**Passage extrait**
◆ ◆ ◆ ◆ ◆

5. Épisode 4 – Retour dans la grisaille


Retour dans la grisaille

De retour de l’Afrique, il me semble que la grisaille de Shanghai des derniers jours contraste avec le vert et rouge de l’Afrique. La sensation est brutale. Je suis sortie d’un univers, pour entrer dans un autre qui est à son opposé. J’ai constaté que la ville m’anime beaucoup mais qu’elle ne m’alimente pas autant que la nature le fait. Elle finit par me demander de l’énergie après un certain temps. Cela dit, je me sens retourner au fil des jours dans cette énergie shanghainaise qui est effervescente.

Mon travail à Shanghai

Je travaille à chaque jour sur mon projet de vendre mes toiles en Chine et de les exposer. Le défi est grand, mais réaliste selon moi. Pour y arriver, je passe à travers une liste de petites choses à faire qui augmentent mes chances d’atteindre mon objectif. Mon site Internet est maintenant en anglais et en mandarin! Également, je viens de recevoir mes cartes professionnelles dans ces deux langues. Elles me sont déjà fort utiles pour toutes ces rencontres que je fais présentement. En résumé, mon travail se divise en trois parties :

1. Je peins pour préparer mon exposition
2. Je me monte un réseau dans le but de provoquer des opportunités d’affaires
3. Je fais de la recherche, pour connaître le marché de l’art chinois et me positionner.

◆ ◆ ◆ ◆ ◆

**Lignes enregistrées**
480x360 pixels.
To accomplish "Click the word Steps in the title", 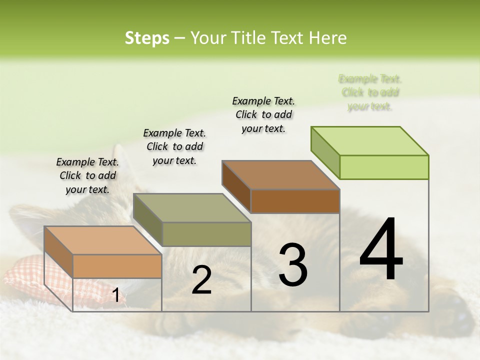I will [x=147, y=38].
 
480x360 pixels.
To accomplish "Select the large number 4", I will [x=381, y=250].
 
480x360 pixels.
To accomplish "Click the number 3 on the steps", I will [x=292, y=265].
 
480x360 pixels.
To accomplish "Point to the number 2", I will [x=202, y=280].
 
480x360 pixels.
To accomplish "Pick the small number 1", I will [x=116, y=296].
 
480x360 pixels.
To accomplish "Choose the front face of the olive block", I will [x=206, y=234].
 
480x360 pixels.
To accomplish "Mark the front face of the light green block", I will [x=384, y=167].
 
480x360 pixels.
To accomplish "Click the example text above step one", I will [x=88, y=176].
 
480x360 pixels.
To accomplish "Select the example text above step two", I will [x=174, y=146].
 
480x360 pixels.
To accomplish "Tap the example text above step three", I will [x=264, y=114].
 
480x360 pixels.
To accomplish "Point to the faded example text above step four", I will [x=370, y=92].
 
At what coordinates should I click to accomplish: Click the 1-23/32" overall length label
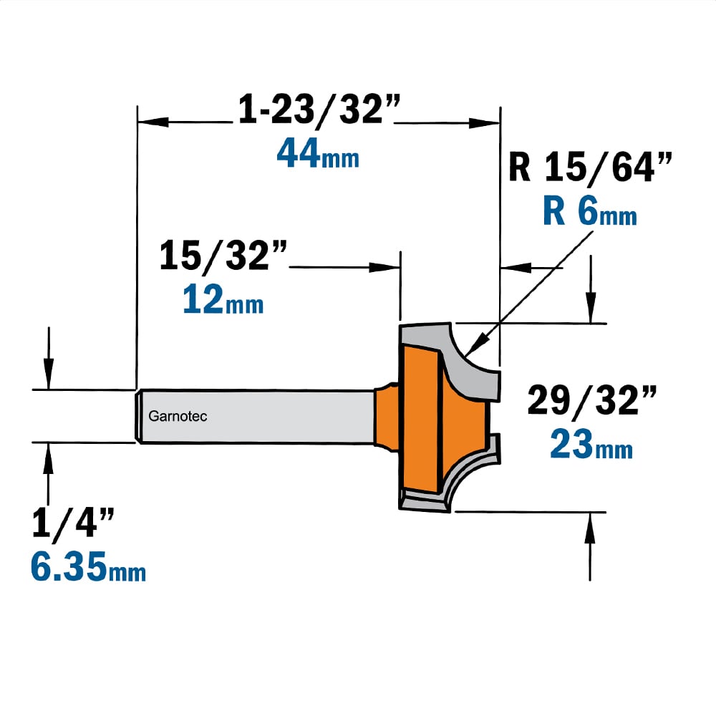pyautogui.click(x=319, y=110)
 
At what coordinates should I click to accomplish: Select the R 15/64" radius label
pyautogui.click(x=590, y=168)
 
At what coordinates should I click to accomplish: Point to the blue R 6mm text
pyautogui.click(x=589, y=211)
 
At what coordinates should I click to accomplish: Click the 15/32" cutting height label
pyautogui.click(x=223, y=255)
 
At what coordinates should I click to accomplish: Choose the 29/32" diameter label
pyautogui.click(x=592, y=400)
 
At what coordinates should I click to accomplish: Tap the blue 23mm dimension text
pyautogui.click(x=591, y=443)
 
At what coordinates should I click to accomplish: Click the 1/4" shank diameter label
pyautogui.click(x=72, y=523)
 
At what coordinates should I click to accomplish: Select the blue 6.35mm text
pyautogui.click(x=88, y=566)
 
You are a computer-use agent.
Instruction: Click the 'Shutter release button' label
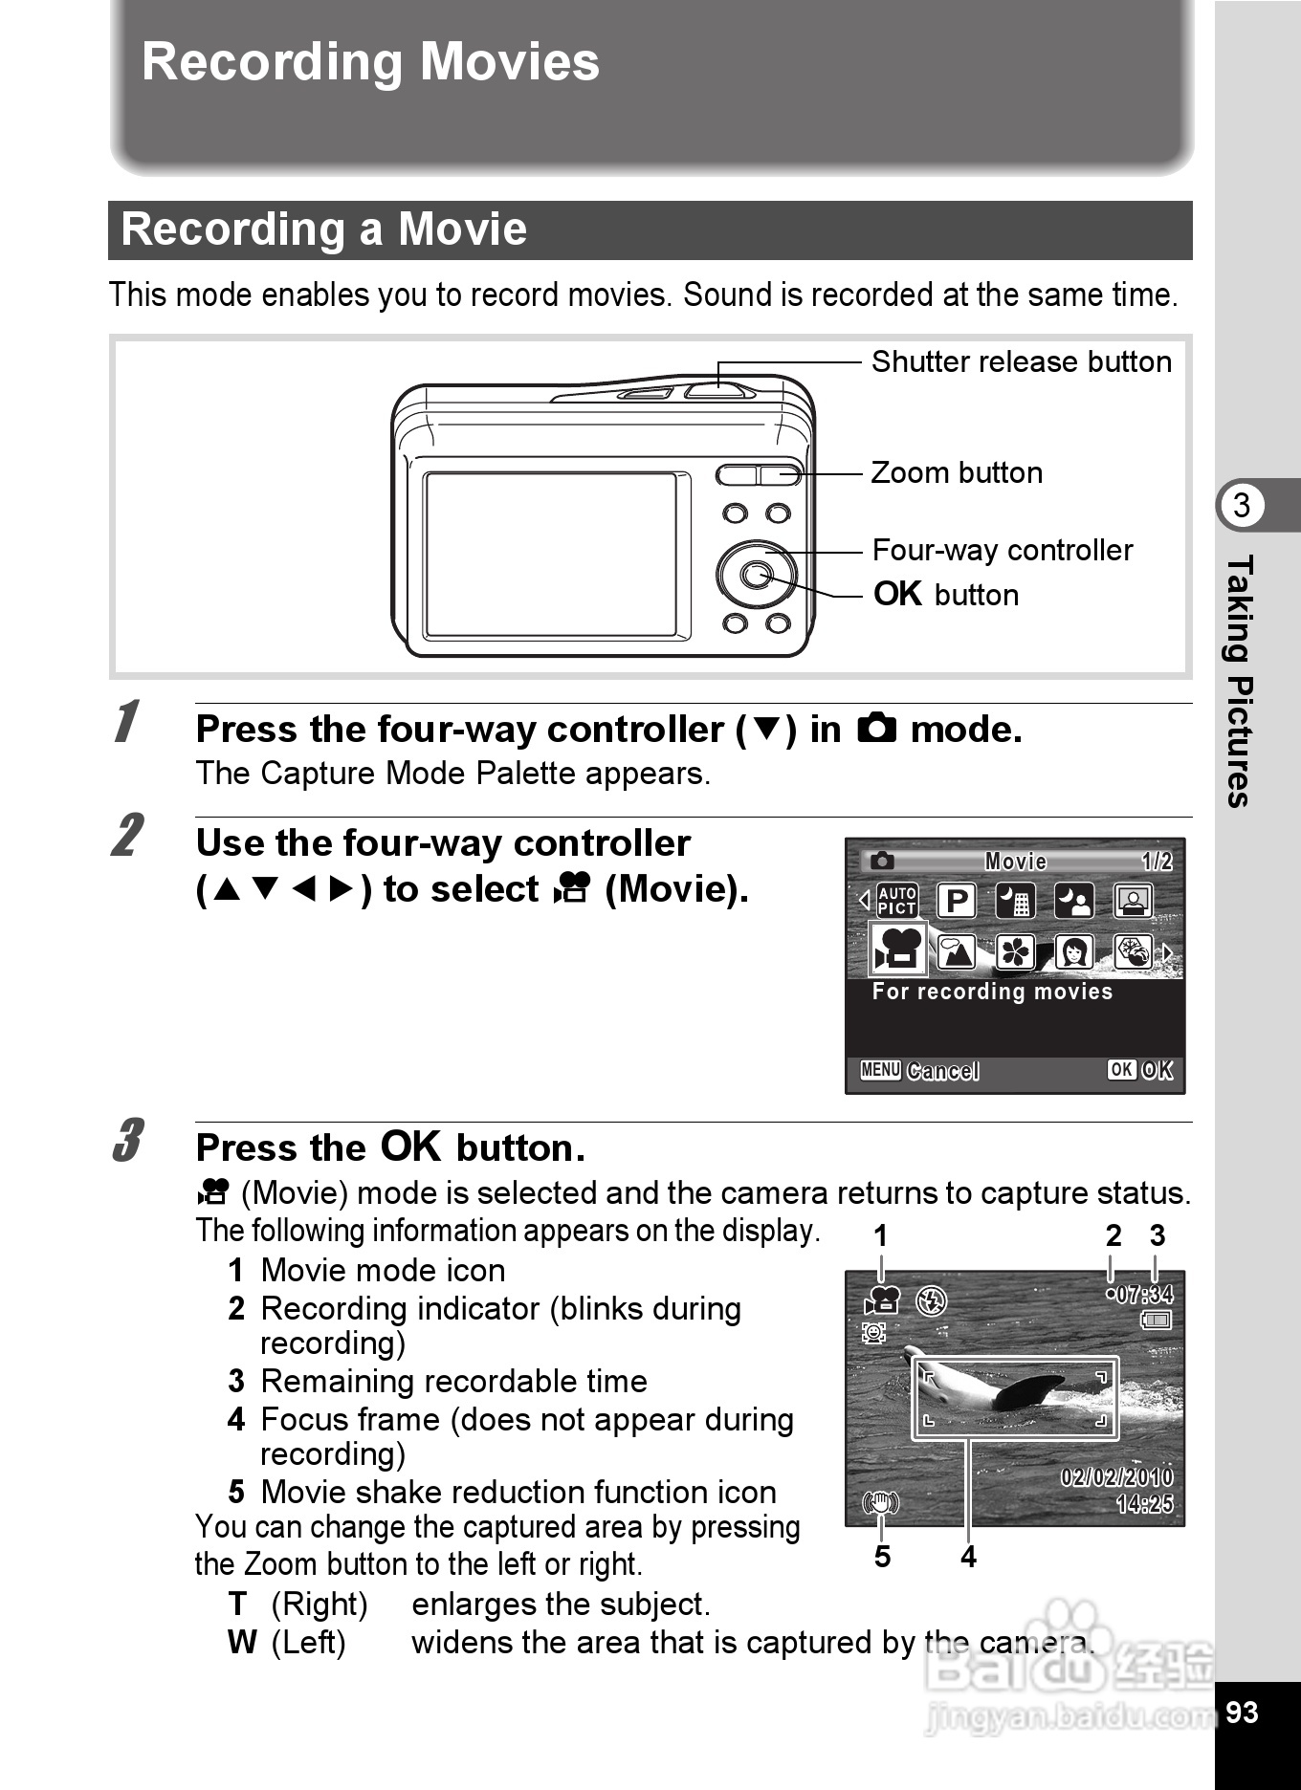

◆ ◆ ◆ ◆ ◆

**Exercices à faire**
1/ Résumez sous forme de liste le paragraphe du passage extrait qui commence par « Je travaille à chaque jour » en conservant ses faits principaux.
2/ D'après le passage extrait, en quelles langues le site Internet est-il maintenant offert ?
3/ Recopiez le passage extrait à partir des mots « Retour dans la grisaille » et arrêtez-vous après « qui est effervescente. ».

**Réponses par exercice**
1/
- Chaque jour, travail sur le projet de vendre et d'exposer ses toiles en Chine, un défi grand mais réaliste.
- Une liste de petites choses à faire pour augmenter ses chances d'atteindre l'objectif.
- Site Internet désormais en anglais et en mandarin.
- Cartes professionnelles reçues dans ces deux langues, déjà très utiles pour les rencontres en cours.
- Un travail qui se divise en trois parties.

2/ En anglais et en mandarin.

3/
Retour dans la grisaille

De retour de l’Afrique, il me semble que la grisaille de Shanghai des derniers jours contraste avec le vert et rouge de l’Afrique. La sensation est brutale. Je suis sortie d’un univers, pour entrer dans un autre qui est à son opposé. J’ai constaté que la ville m’anime beaucoup mais qu’elle ne m’alimente pas autant que la nature le fait. Elle finit par me demander de l’énergie après un certain temps. Cela dit, je me sens retourner au fil des jours dans cette énergie shanghainaise qui est effervescente.